Les Penan: peuple en danger

(Source: Survival France)

Les chasseurs-cueilleurs penan vivent dans les forêts tropicales du Sarawak, dans la partie malaisienne de l’île de Bornéo.

Traditionnellement nomades, la plupart des Penan, dont le nombre est de 10 à 12 000, sont aujourd’hui sédentarisés en communautés mais continuent de dépendre étroitement de la forêt pour leur subsistance. Certains d’entre eux nomadisent encore.

Pendant plus d’un siècle, le Sarawak a été aux mains du royaume privé des ‘Rajahs Brooke’ après l’arrivée, en 1839, de l’aventurier anglais James Brooke. Le Sarawak devint colonie de la couronne britannique en 1946, obtint l’indépendance en 1963 et rejoignit la Fédération de Malaisie.

Le gouvernement d’Etat de Sarawak ne reconnaît pas les droits territoriaux des Penan. Depuis les années 1970, tous les peuples indigènes du Sarawak ont été spoliés de leurs terres pour faire place à l’exploitation forestière

En 1987, plusieurs communautés penan ont protesté contre la déforestation de leurs terres en bloquant les routes pour empêcher les compagnies de pénétrer plus en avant sur leurs territoires. Plus d’une centaine de Penan ont été arrêtés.

Les Penan poursuivent leur mouvement de résistance et continuent d’ériger des barrages contre les compagnies. Certains sont parvenus à empêcher les compagnies de pénétrer sur leurs terres, mais d’autres n’ont pu s’opposer à la destruction de leurs forêts.


Un Penan cueille des fruits sauvages. © Andy Rain/Nick Rain/Survival

Dans les zones où tous les arbres à bois précieux ont déjà été abattus, les compagnies achèvent de défricher la forêt pour y planter des palmiers à huile.

Le gouvernement de Sarawak projette également de construire douze nouveaux barrages hydroélectriques, qui inonderont de nombreux villages penan.

 

 

 

Le gouvernement malaisien prétend que le Sarawak est exploité de manière durable – alors que le taux de destruction de ses forêts est un des plus hauts au monde.


Un bûcheron manipule les arbres abattus en territoire penan. © Andy Rain/Nick Rain/Survival

Au fur et à mesure que les forêts sont abattues, les rivières s’envasent, tuant le poisson. Le gibier s’enfuit au plus profond des dernières forêts restantes et les chasseurs penan rentrent chez eux les mains vides.
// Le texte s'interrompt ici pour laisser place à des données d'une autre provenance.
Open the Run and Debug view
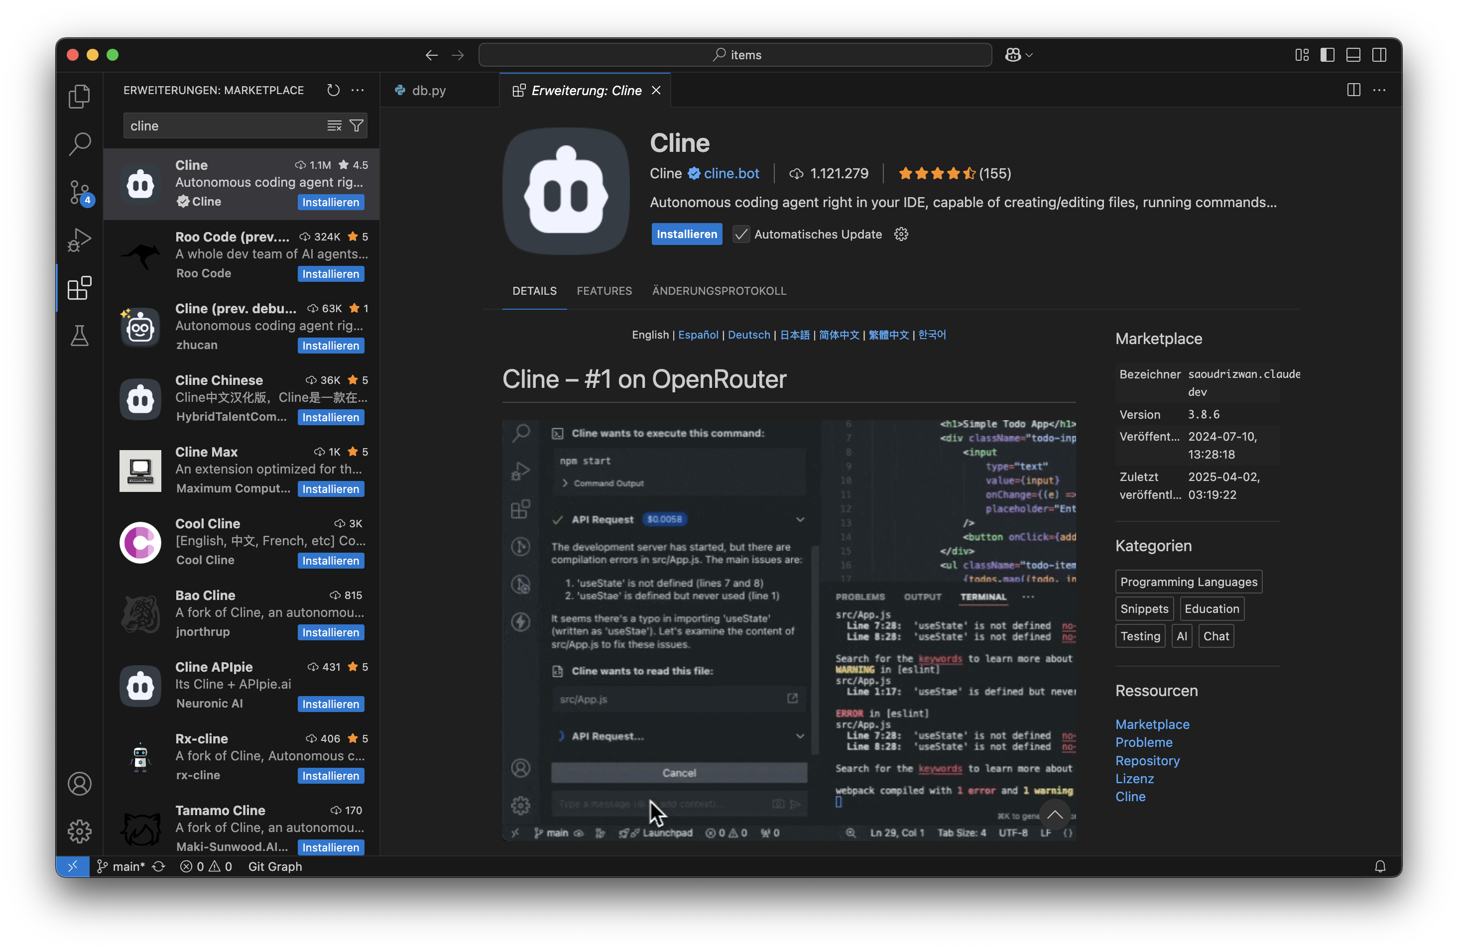This screenshot has width=1458, height=951. [79, 240]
Lorsque les arbres repoussent, la forêt est envahie d’épaisses broussailles et les sentiers que les Penan utilisent depuis des générations disparaissent.

Les compagnies d’exploitation forestière malaisiennes, dont Samling, Interhill et Shin Yang, opèrent avec le soutien total du gouvernement d’Etat.

Des ouvriers de ces compagnies ont menacé de mort les Penan qui continuent à résister et d’autres sont accusés d’avoir violé des femmes et des jeunes filles penan.

Je suis allé rencontrer les ouvriers la semaine dernière pour leur demander d’arrêter de détruire notre forêt. Ils m’ont répondu : ‘Il s’agit d’un projet gouvernemental. Si vous vous y opposez, nous vous tuerons.’Pisang, un Penan

Dans les zones où les grands arbres de valeur ont été abattus, les compagnies, en particulier Shin Yang, défrichent ce qu’il reste de forêt pour planter des palmiers à huile (l’huile de palme est utilisée pour produire des biocarburants et des cosmétiques).

Ces plantations représentent un danger encore plus grave pour les Penan que l’exploitation forestière car une fois les terres recouvertes de palmiers à huile, il ne leur reste rien.

Avec la disparition de leurs forêts, les Penan sont voués à la pauvreté et souffrent de maladies liées à la malnutrition et à la pollution de l’eau.